What Is a PDF? Common PDF Problems and How to Solve Them
· 7 min read · Education
What Is a PDF?
PDF (Portable Document Format) was created by Adobe Systems in 1993 and became an open ISO standard (ISO 32000) in 2008. The format's core promise is fidelity: a PDF should look exactly the same on every device, operating system, and screen size — unlike Word documents, which reflow depending on the application version, fonts installed, and page margin settings.
What a PDF File Contains
- Text with embedded font data (so the correct typeface renders even if the font isn't installed on your device).
- Vector graphics — lines, shapes, and fills that scale without quality loss.
- Raster images — photos, scans, and screenshots stored at fixed resolution.
- Interactive elements — forms, hyperlinks, and bookmarks.
- Metadata — author, creation date, software used.
- Optional: digital signatures, encryption, and embedded files.
Why Do PDF Files Get Corrupted?
PDF corruption is more common than most people realise. Common causes include:
- Interrupted download — browser closed or internet connection dropped mid-download.
- Incomplete email attachment transfer — email servers sometimes truncate large attachments.
- File saved during a system crash or power cut, leaving the internal structure incomplete.
- Editing with incompatible software that writes invalid PDF structure.
- Storage media corruption — failing hard drives or damaged USB drives.
A corrupted PDF typically shows a blank page, renders only partial content, or throws a "file is damaged and cannot be repaired" error.
How to Fix a Corrupted PDF
- Try a different PDF reader — Chrome's built-in viewer, Firefox, or Adobe Acrobat handle some broken files better than others.
- Re-download the file — if you received it via email or a web link, ask the sender to resend it.
- Use MagPDF's Compress PDF tool — it rebuilds the PDF's internal structure using pikepdf, which can repair mild structural corruption.
- For scanned PDFs with garbled or unreadable text, run MagPDF's OCR tool to re-extract readable text from the page images.
Why Is My PDF Password Protected and How Do I Open It?

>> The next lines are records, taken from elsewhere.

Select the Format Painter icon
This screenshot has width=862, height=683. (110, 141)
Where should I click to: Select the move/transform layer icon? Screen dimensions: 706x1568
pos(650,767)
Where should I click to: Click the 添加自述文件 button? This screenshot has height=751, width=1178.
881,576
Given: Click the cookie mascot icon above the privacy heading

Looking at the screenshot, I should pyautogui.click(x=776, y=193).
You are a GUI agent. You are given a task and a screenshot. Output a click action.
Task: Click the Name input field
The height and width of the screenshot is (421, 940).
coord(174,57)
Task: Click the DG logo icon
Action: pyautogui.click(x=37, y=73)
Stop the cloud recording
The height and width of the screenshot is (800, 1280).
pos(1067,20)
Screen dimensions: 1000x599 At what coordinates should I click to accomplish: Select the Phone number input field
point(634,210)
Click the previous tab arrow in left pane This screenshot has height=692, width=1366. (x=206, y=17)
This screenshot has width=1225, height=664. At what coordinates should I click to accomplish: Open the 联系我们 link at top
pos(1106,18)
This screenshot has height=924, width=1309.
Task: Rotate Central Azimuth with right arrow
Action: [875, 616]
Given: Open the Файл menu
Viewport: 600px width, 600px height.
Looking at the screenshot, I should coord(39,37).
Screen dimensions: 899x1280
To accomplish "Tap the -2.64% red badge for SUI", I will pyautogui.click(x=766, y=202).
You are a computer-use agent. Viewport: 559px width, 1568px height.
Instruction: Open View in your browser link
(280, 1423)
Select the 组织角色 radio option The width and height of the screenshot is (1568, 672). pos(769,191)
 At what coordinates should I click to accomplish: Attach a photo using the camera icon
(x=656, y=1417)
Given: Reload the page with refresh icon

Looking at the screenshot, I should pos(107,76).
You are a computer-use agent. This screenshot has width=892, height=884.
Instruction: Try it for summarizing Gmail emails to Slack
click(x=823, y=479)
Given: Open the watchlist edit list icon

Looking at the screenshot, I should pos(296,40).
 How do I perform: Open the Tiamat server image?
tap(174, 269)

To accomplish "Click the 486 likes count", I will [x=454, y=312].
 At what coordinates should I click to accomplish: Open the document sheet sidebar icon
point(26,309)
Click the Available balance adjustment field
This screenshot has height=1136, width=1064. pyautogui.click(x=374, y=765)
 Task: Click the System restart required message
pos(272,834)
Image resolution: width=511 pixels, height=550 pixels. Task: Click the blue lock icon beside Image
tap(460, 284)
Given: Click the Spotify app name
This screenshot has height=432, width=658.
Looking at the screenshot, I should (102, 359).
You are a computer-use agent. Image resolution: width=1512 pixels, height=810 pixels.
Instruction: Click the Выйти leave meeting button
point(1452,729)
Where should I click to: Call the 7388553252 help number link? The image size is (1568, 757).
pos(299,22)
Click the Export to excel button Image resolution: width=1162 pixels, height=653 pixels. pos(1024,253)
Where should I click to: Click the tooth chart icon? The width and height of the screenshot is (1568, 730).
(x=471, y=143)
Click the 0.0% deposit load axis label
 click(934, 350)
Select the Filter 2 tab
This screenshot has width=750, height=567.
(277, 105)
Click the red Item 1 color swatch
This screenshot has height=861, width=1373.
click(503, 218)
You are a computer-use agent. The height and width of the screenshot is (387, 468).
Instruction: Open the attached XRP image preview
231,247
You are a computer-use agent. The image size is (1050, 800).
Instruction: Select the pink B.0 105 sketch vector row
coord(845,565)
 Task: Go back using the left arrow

PDF files can be encrypted with a password so only authorised recipients can open them. If you receive a password-protected PDF and know the password, simply enter it when prompted by your PDF reader. If you created the file yourself and forgot the password, use MagPDF's Unlock PDF tool — you will still need to provide the original password, as AES-256 encryption cannot be bypassed. If the file was sent to you and you don't have the password, contact the sender.
Why Are Some PDFs So Large?
Scanned pages are stored as bitmap images (each A4 page at 300 dpi is roughly 3–6 MB uncompressed), embedded fonts add overhead, and some export tools include redundant metadata. Use MagPDF's Compress PDF tool to reduce file size before emailing or uploading. See our full guide on PDF compression for expected reduction figures by file type.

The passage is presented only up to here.